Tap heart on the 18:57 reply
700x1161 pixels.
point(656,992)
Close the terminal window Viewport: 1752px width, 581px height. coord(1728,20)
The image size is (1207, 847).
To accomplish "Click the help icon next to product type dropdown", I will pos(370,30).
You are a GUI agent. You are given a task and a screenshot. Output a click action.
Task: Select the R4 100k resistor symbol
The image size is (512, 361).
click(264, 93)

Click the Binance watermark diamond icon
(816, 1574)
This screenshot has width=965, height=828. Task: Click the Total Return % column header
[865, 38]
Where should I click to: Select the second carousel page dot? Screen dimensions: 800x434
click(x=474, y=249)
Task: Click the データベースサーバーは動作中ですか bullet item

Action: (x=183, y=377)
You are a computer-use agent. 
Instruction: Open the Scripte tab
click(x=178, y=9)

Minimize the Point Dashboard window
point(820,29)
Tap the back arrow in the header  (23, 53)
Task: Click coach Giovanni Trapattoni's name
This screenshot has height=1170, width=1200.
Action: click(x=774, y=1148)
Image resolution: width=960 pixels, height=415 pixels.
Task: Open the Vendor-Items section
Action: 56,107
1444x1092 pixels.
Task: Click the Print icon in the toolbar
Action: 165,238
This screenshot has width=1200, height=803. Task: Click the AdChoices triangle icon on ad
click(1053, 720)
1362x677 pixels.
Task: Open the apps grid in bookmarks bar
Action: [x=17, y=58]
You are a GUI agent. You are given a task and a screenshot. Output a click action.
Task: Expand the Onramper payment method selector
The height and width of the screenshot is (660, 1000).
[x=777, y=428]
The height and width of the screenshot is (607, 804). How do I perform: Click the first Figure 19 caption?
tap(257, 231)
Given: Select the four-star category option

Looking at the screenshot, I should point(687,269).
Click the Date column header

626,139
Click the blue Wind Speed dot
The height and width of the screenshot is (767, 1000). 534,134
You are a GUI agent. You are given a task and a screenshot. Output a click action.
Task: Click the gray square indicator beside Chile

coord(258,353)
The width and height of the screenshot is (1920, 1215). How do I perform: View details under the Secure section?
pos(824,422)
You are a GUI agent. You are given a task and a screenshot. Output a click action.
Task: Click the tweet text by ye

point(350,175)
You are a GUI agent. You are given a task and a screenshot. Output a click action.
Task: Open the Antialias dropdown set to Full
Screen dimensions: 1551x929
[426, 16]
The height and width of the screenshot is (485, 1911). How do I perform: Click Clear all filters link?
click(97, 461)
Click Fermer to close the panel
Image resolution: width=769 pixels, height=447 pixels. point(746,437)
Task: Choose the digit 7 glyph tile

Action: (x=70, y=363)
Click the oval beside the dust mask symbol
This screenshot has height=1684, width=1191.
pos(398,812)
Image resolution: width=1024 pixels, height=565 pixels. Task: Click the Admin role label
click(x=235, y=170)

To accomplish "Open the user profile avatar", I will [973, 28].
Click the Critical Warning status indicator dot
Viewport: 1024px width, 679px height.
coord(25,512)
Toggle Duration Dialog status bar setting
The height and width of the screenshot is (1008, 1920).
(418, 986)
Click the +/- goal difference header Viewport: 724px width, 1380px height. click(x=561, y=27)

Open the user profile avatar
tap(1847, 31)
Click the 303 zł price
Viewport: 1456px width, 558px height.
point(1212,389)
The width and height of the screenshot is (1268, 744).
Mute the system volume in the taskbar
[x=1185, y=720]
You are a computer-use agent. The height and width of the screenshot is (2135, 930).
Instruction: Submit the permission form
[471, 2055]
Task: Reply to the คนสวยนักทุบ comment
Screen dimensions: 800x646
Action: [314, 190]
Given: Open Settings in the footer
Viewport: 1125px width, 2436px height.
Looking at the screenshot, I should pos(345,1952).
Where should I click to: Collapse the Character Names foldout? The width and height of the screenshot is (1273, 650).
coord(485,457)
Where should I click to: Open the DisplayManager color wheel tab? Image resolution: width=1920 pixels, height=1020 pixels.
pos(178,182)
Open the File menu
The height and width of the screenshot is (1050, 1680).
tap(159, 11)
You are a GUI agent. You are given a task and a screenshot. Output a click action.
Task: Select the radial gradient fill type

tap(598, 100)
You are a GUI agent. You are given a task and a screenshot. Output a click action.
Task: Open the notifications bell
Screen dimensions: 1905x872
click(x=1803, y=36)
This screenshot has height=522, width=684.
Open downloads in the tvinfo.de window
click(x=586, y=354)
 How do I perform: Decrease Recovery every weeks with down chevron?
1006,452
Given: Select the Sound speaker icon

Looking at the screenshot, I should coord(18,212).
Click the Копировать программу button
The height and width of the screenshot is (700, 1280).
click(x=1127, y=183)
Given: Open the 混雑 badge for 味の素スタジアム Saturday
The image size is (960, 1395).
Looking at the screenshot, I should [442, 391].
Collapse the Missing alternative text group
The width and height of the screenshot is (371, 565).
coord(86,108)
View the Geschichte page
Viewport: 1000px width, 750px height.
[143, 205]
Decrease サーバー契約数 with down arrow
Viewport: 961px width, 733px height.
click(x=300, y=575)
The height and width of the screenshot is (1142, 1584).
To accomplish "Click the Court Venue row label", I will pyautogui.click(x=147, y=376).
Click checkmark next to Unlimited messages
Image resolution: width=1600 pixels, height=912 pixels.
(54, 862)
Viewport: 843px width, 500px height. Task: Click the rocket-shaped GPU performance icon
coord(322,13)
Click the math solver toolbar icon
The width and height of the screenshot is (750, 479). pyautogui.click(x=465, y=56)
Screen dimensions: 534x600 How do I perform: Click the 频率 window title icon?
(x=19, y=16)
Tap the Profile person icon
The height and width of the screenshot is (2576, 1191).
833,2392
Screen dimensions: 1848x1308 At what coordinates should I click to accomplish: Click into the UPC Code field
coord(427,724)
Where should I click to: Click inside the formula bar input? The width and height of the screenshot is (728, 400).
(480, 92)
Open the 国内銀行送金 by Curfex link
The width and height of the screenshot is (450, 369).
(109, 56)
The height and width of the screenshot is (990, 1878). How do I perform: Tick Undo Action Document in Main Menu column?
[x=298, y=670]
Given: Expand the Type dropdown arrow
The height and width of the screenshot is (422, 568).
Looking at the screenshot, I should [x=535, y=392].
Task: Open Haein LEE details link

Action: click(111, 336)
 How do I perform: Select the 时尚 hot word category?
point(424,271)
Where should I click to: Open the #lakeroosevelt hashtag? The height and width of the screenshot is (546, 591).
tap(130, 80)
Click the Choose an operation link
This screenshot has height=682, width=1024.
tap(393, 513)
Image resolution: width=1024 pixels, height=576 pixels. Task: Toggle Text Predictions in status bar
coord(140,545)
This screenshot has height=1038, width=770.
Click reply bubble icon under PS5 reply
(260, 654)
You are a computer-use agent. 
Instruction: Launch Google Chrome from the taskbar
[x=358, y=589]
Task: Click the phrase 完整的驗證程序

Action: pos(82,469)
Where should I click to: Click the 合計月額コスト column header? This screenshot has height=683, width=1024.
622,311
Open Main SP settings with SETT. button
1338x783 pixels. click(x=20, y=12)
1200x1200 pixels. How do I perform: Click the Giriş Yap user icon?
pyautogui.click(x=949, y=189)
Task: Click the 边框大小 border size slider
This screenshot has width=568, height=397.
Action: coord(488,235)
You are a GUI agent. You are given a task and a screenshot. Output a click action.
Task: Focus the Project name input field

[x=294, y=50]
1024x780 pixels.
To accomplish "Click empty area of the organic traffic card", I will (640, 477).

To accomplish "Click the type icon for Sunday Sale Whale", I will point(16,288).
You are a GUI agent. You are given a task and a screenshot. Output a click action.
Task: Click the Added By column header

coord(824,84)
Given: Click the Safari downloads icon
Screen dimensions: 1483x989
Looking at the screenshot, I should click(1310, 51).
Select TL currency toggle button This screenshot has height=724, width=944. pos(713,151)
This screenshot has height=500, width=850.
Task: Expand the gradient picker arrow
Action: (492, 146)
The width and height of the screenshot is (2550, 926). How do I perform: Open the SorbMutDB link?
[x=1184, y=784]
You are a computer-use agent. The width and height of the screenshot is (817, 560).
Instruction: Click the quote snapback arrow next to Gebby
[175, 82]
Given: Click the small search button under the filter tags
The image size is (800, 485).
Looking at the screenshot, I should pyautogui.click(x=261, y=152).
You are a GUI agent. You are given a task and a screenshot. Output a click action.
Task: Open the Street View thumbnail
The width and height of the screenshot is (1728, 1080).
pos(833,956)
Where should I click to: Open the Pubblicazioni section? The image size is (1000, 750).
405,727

○ ○ ○ ○ ○ ○ ○

### Task directions
In the listing above, find the line containing "Click the Critical" and the line containing "This screenshot has height=522, width=684.". Output them and every line between, exactly, and nothing else.

### Finished exercise
Click the Critical Warning status indicator dot
Viewport: 1024px width, 679px height.
coord(25,512)
Toggle Duration Dialog status bar setting
The height and width of the screenshot is (1008, 1920).
(418, 986)
Click the +/- goal difference header Viewport: 724px width, 1380px height. click(x=561, y=27)

Open the user profile avatar
tap(1847, 31)
Click the 303 zł price
Viewport: 1456px width, 558px height.
point(1212,389)
The width and height of the screenshot is (1268, 744).
Mute the system volume in the taskbar
[x=1185, y=720]
You are a computer-use agent. The height and width of the screenshot is (2135, 930).
Instruction: Submit the permission form
[471, 2055]
Task: Reply to the คนสวยนักทุบ comment
Screen dimensions: 800x646
Action: [314, 190]
Given: Open Settings in the footer
Viewport: 1125px width, 2436px height.
Looking at the screenshot, I should pos(345,1952).
Where should I click to: Collapse the Character Names foldout? The width and height of the screenshot is (1273, 650).
coord(485,457)
Where should I click to: Open the DisplayManager color wheel tab? Image resolution: width=1920 pixels, height=1020 pixels.
pos(178,182)
Open the File menu
The height and width of the screenshot is (1050, 1680).
tap(159, 11)
You are a GUI agent. You are given a task and a screenshot. Output a click action.
Task: Select the radial gradient fill type

tap(598, 100)
You are a GUI agent. You are given a task and a screenshot. Output a click action.
Task: Open the notifications bell
Screen dimensions: 1905x872
click(x=1803, y=36)
This screenshot has height=522, width=684.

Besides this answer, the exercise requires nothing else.